TASK BRIEF
When a line in the records includes the string "label", it goes into the tally; report that tally alone.

****************

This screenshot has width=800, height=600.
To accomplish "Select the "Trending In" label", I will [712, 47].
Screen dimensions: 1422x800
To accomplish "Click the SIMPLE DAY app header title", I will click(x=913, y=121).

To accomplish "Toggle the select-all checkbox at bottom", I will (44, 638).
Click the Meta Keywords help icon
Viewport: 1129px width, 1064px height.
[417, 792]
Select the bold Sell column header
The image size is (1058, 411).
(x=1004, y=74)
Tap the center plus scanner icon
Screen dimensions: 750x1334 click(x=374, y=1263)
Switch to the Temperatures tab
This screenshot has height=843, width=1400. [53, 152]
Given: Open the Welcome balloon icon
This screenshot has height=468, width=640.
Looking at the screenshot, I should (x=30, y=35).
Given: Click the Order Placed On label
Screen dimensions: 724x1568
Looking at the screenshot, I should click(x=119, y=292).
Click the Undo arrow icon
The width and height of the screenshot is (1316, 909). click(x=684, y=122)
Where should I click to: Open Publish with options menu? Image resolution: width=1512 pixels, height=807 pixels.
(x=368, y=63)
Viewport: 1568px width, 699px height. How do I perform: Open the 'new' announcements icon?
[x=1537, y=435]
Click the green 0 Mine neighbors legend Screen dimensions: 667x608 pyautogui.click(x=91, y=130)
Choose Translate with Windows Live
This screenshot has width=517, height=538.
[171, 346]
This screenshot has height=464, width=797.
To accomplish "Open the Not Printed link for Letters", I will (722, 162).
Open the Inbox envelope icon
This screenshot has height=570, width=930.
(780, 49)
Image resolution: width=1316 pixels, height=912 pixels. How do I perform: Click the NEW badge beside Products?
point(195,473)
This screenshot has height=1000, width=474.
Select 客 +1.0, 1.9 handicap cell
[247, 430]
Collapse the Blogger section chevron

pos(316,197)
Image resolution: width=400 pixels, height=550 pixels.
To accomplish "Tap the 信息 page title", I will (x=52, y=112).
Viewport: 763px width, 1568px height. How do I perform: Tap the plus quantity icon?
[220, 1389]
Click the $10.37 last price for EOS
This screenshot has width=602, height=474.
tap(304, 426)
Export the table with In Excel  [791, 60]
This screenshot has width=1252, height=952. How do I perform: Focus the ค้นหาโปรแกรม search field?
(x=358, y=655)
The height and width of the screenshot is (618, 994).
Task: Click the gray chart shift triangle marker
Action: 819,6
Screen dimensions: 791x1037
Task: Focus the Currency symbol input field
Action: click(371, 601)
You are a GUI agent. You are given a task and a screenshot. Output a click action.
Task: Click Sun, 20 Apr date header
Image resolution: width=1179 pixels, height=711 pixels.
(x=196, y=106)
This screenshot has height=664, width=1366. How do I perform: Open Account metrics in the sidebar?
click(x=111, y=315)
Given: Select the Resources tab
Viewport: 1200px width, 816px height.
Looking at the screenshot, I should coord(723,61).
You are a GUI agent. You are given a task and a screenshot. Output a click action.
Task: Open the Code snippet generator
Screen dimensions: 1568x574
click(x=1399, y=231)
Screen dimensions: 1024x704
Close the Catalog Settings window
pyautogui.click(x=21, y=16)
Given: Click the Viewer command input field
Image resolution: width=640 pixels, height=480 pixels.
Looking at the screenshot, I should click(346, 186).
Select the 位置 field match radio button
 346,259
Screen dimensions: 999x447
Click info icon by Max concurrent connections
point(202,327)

****************

ANSWER TO THE PROBLEM
2